Internally, Putin’s power has been reinforced and much of the opposition liberals have either left the country, been delegitimized in the eyes of the Russian population and/or had their platforms shut down. With their assets open to seizure by the West, the Russian oligarchs have also become much more dependent upon the Russian state and ready to invest at home rather than abroad. Together with the exit of so many Western corporations, these trends have removed much, if not all, of the liberal and Western penetration of Russia. The nation is aligned around the leadership of Putin more than ever, and overwhelmingly supportive of the Russian military actions in Ukraine.
At current exchange rates Russia is estimated by SIPRI to have spent US$86.4 billion on its military, but its exchange rate is extremely undervalued. At PPP that becomes US$201.3 billion.
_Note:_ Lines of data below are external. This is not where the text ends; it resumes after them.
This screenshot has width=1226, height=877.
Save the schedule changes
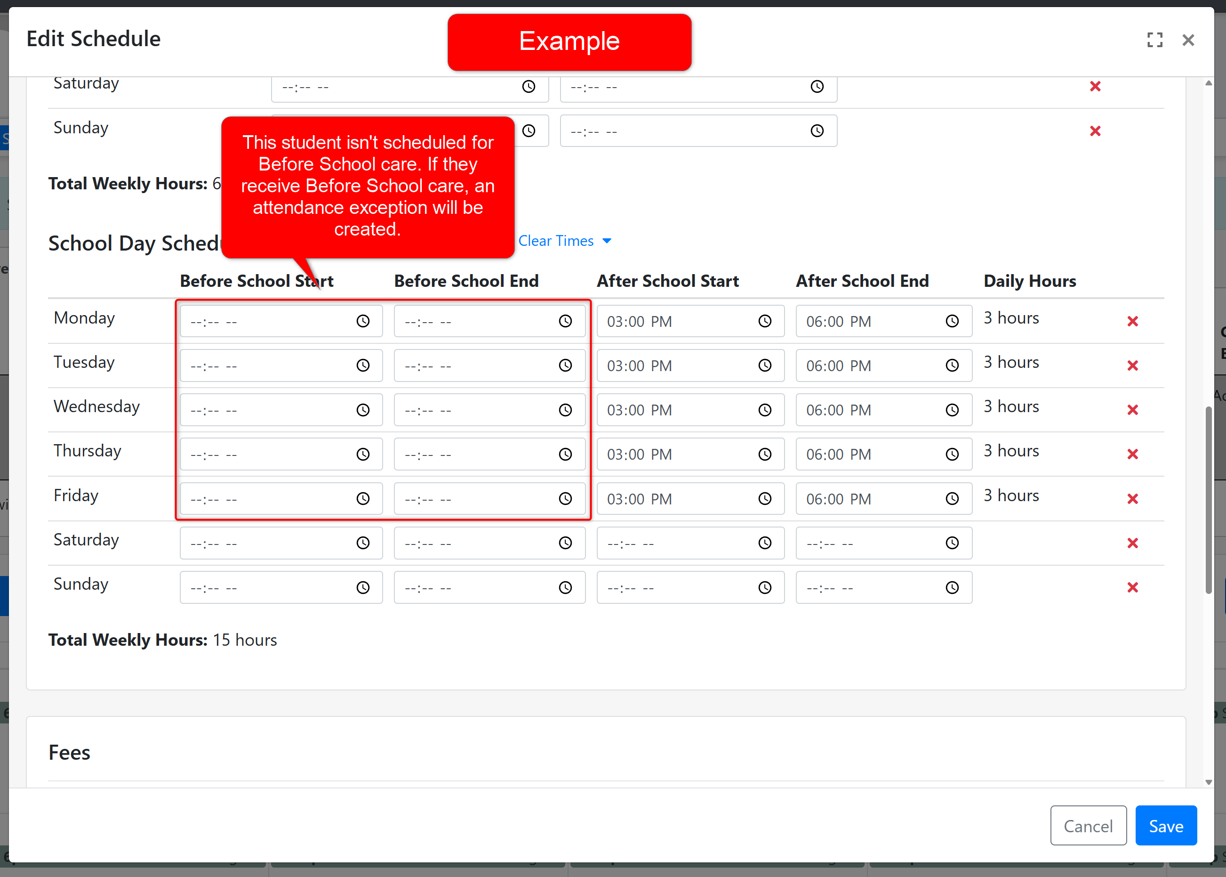(x=1166, y=826)
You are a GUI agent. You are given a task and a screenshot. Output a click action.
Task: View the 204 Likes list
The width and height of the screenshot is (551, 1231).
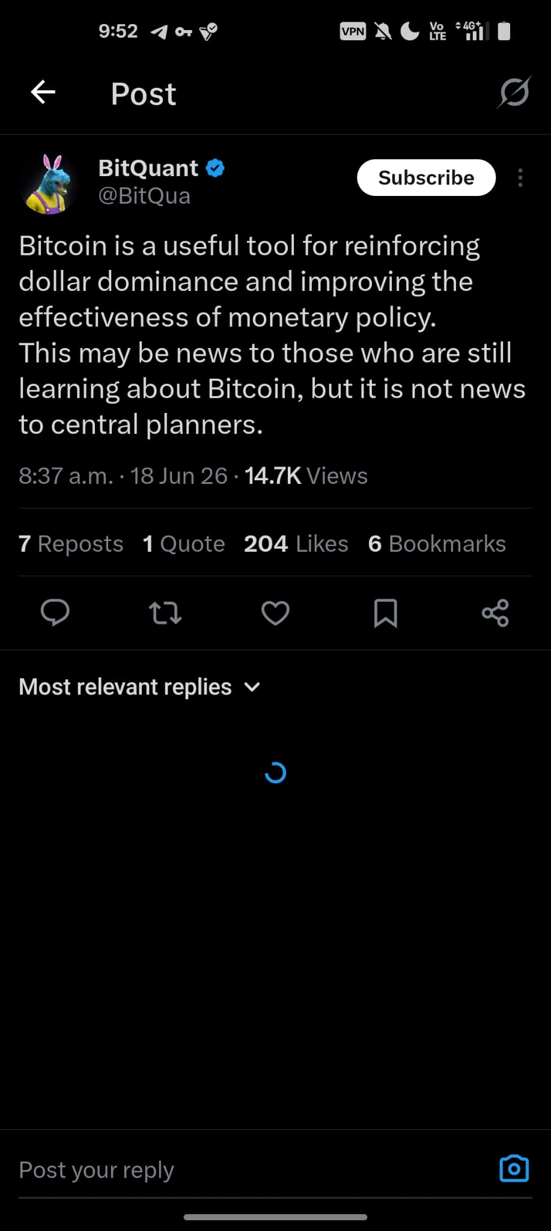coord(296,543)
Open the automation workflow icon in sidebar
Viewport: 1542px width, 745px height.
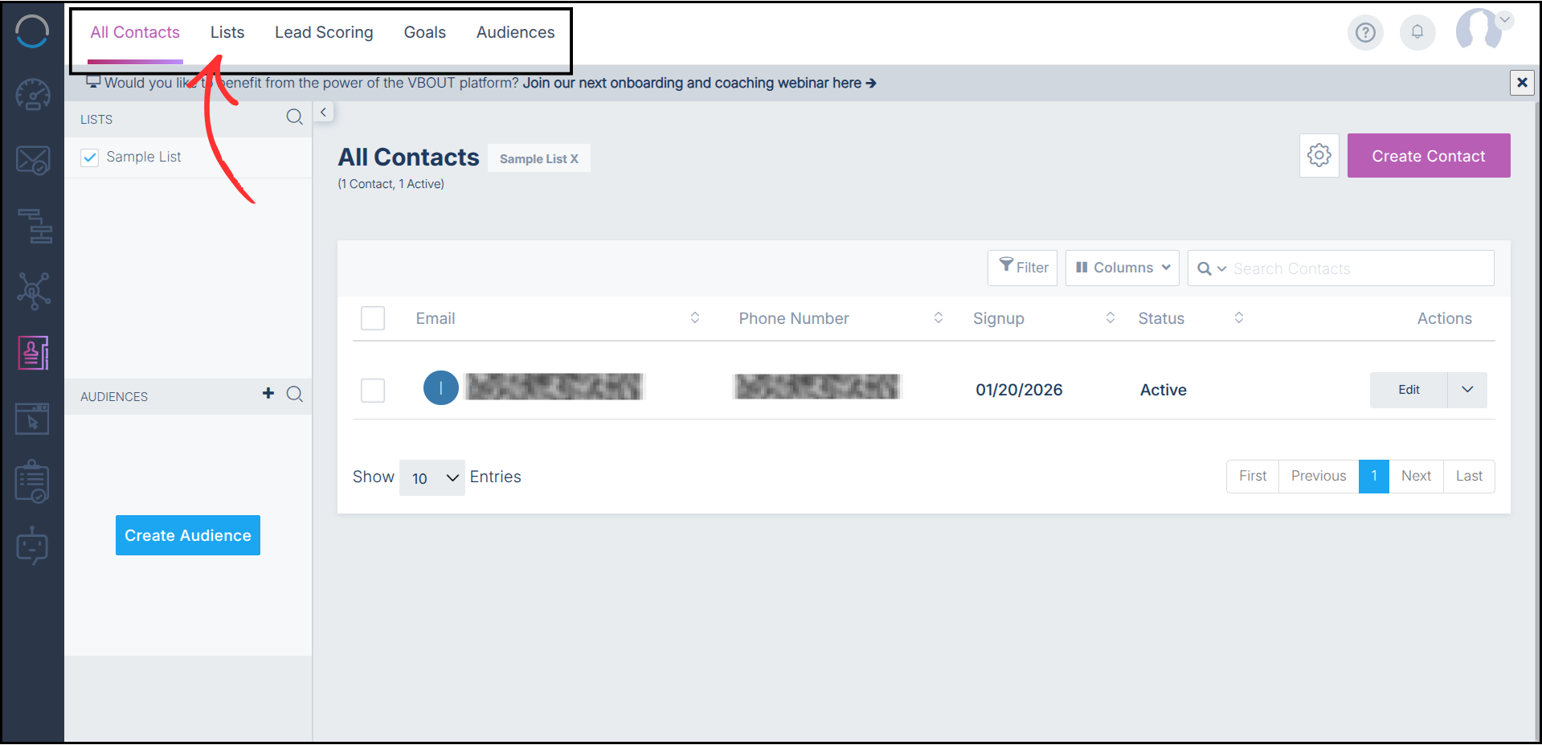tap(32, 226)
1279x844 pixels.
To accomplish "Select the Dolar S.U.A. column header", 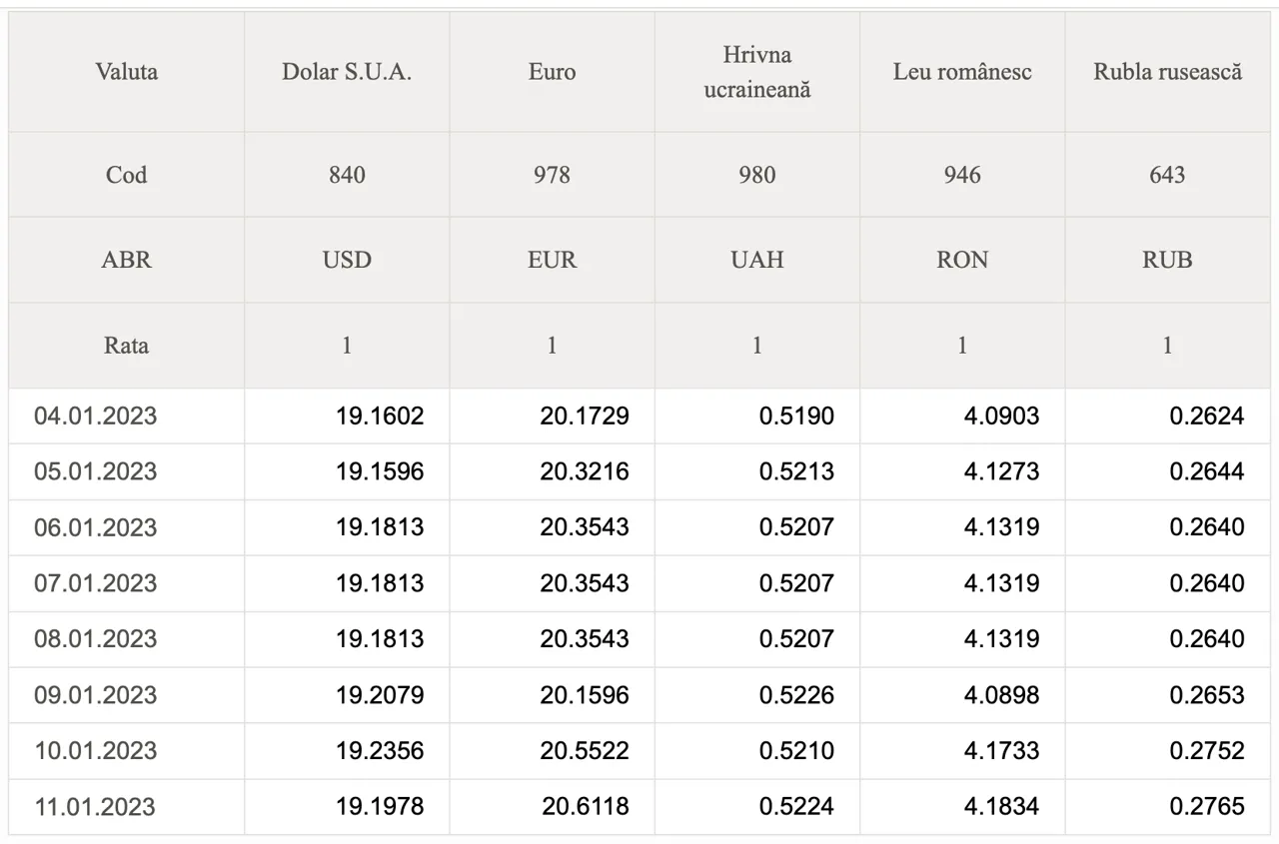I will coord(347,72).
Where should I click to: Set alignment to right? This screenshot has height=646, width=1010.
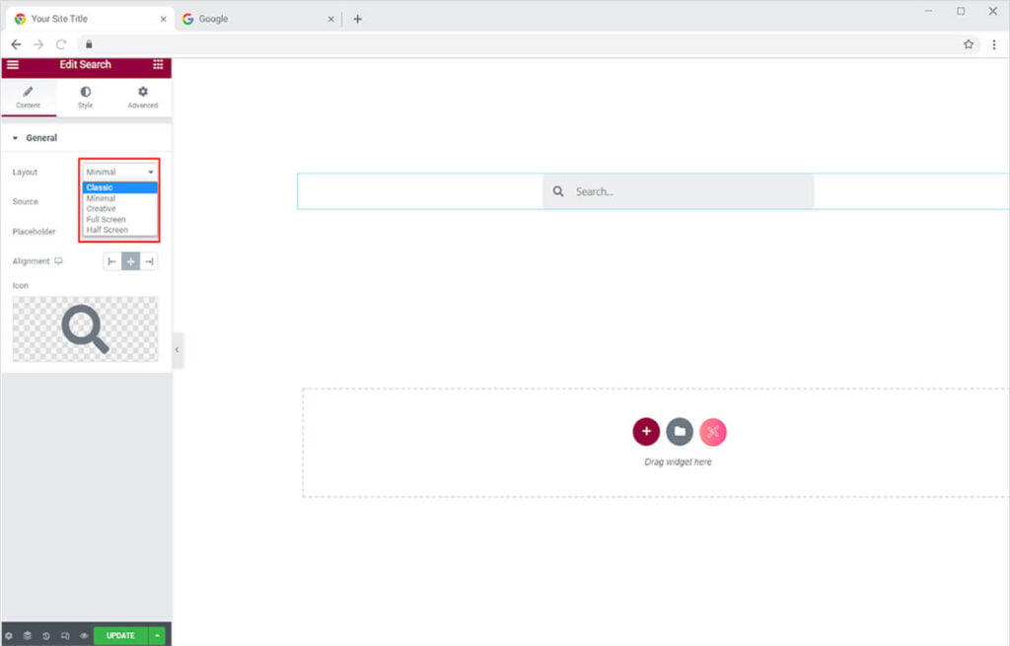pos(148,261)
With that budget, Global Firepower’s 2024 Military Strength Index considers Russia to be a close second to the US in military power, and Russia is predominately focused on its regional presence and therefore is much more focused than the US. Its ability to out match a Ukrainian army supported and supplied by the whole of NATO is indicative of its relative strength.
Russia’s ability to deal with the Western proxy Ukraine, and to not only withstand but flourish against the Western sanctions, has raised its esteem across the Other 7 billion. The refusal of the Other 7 billion to sanction Russia has also delivered a stark message to the West that they cannot isolate Russia the way they isolated the Soviet Union during the Cold War. China has also proven that it is a strong ally, refusing repeated Western remonstrations to not aid Russia’s war effort.
Russian GDP grew by 3.6% in 2023, more than overcoming the 2.1% drop in 2022, and is forecast to keep growing at approximately 2.5% going forward. Its government debt to GDP ratio is only 21% and the government deficit is only 1.9% of GDP. Inflation had dropped to only 2.3% in April 2023 but has risen to 7.7% in recent months. With low levels of government debt and deficits, a current account surplus of 3.5% of GDP and much of the inflation driven by increased military expenditures, this is a manageable issue.
'Chinese military spending at US$292 billion in 2022 compared to US$877 billion for the US. This is at market exchange rates though, at purchasing power parity rates (PPP) Chinese expenditure would more in the region of US$529 billion.'
I would argue that the PPP ratio – for defense items specifically – is 3:1 or better. The two countries defense output, in both volume and value for money, is not even comparable at present.